For the Board of Directors of the Company,
Onno van de Stolpe Director
Harrold van Barlingen Director
Annex 1 Simulations
| A Current situation, before issuance of the new warrants - Basic |
||
|---|---|---|
| Equity (3) in Euro |
||
| Amount represented by 1 share | 15.34 | |
| Total | 709,592,891 | |
| B Situation before issuance of the new warrants - Fully diluted |
(4) | |
| Equity (3) in Euro |
||
| Amount represented by 1 share | 16.16 | |
| Total | 803,377,636 | |
| C Situation after issuance of the new warrants with an exercise price of 50 Euro - Fully diluted |
||
| Equity (3) in Euro |
||
| Amount represented by 1 share | 16.26 | |
| Total | 810,877,636 | |
| D Situation after issuance of the new warrants with an exercise price of 55 Euro - Fully diluted |
(5) | |
| Equity (3) in Euro |
||
| Amount represented by 1 share | 16.27 | |
| Total | 811,627,636 | |
| E Situation after issuance of the new warrants with an exercise price of 60 Euro - Fully diluted |
||
| Equity (3) in Euro |
||
| Amount represented by 1 share | 16.29 | |
| Total | 812,377,636 |
3 As starting point for the calculation of the net assets on a fully diluted basis, the net assets of Galapagos NV on a consolidated basis under IFRS per 30 September 2016 was taken, as adjusted for the capital increase of 28 November 2016.

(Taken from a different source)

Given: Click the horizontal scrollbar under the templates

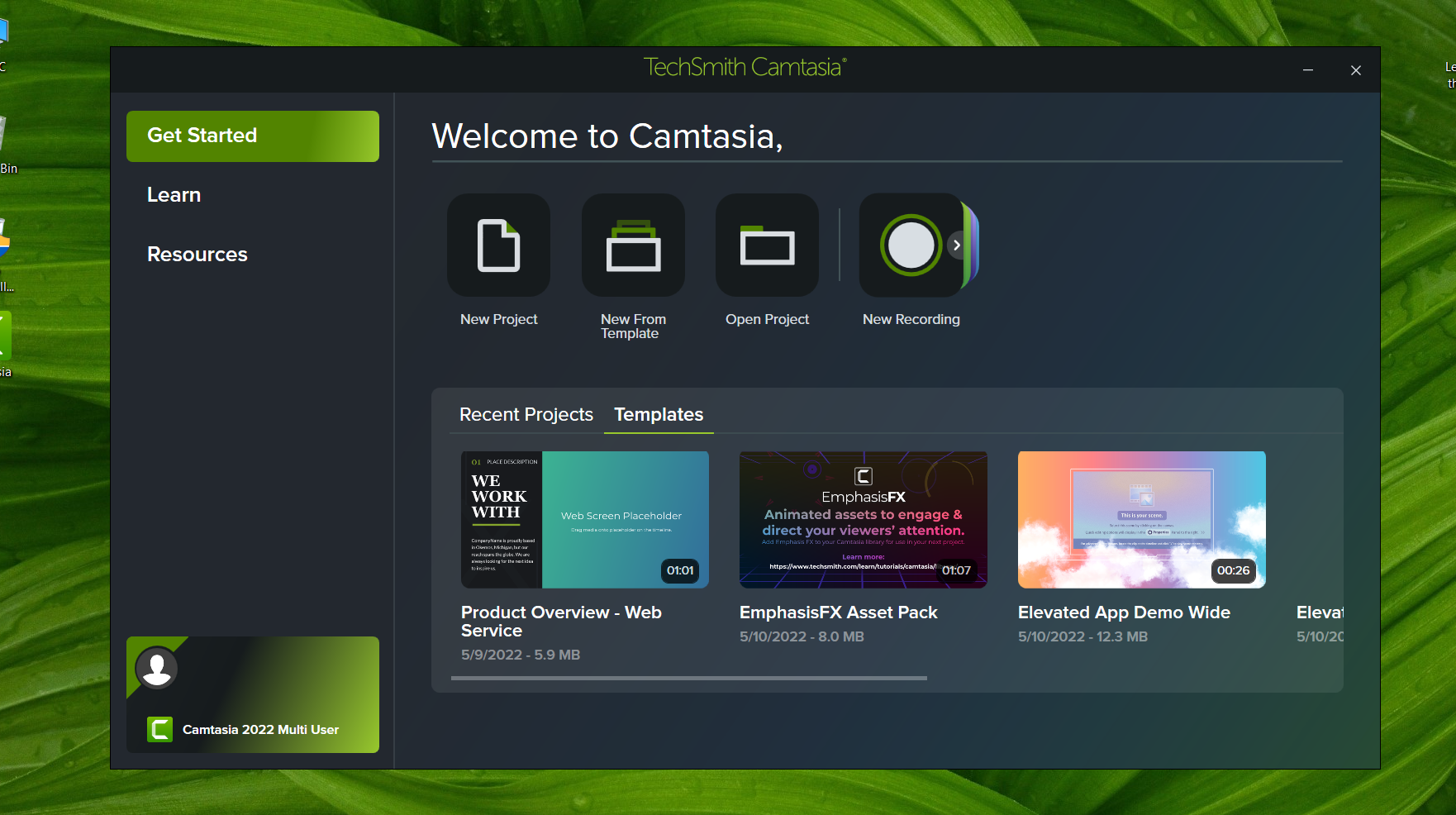Looking at the screenshot, I should 688,678.
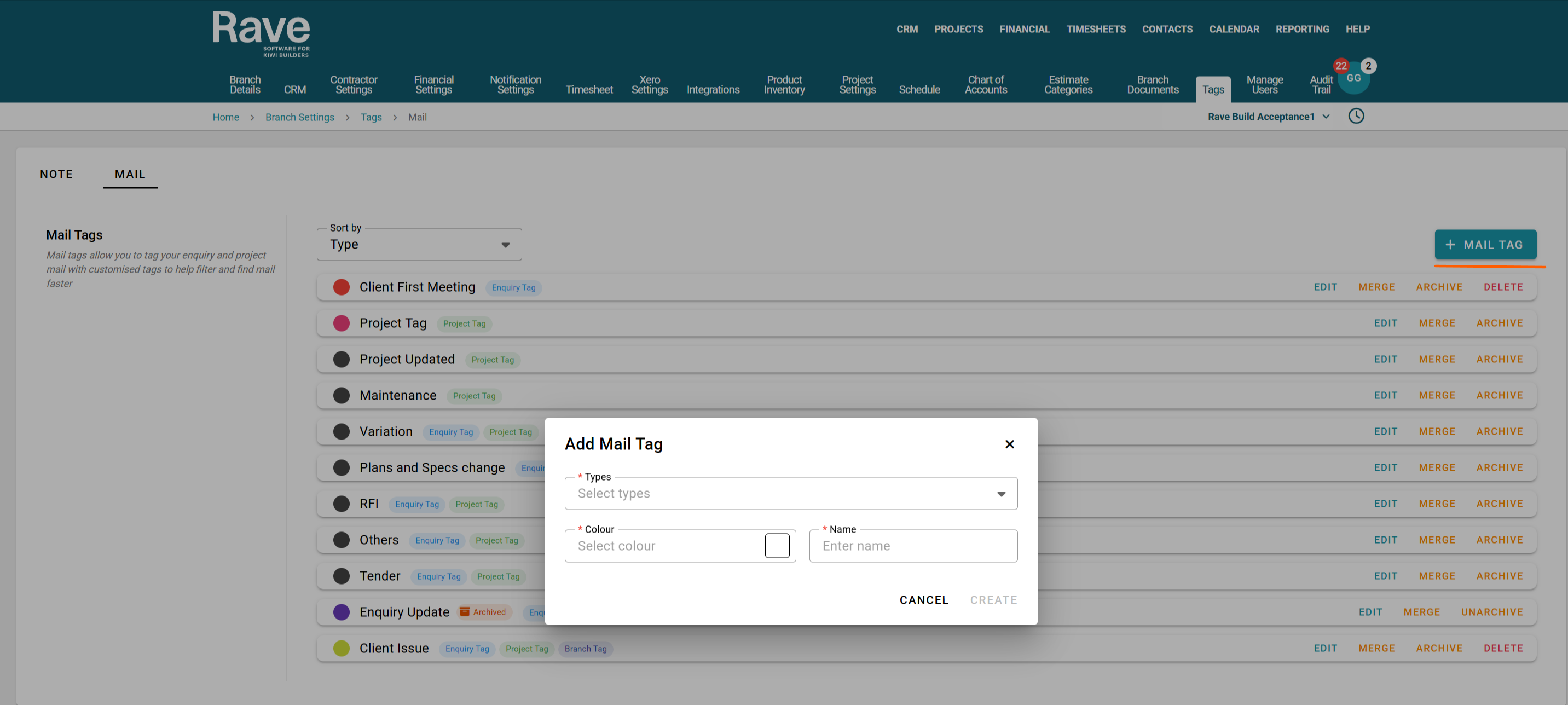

4 Assuming that all 3,466,407 outstanding granted warrants are exercised, resulting in the issuance of 3,466,407 new shares, as a result of which the share capital of Galapagos NV would be represented by 49,722,485 shares (being the sum of (i) the 46,256,078 shares outstanding as at the date of the report to which this annex is attached and (ii) the relevant 3,466,407 new shares).
5 Assuming that (i) all 3,466,407 outstanding granted warrants are exercised (see remark (4)) and (ii) all new warrants are granted and exercised.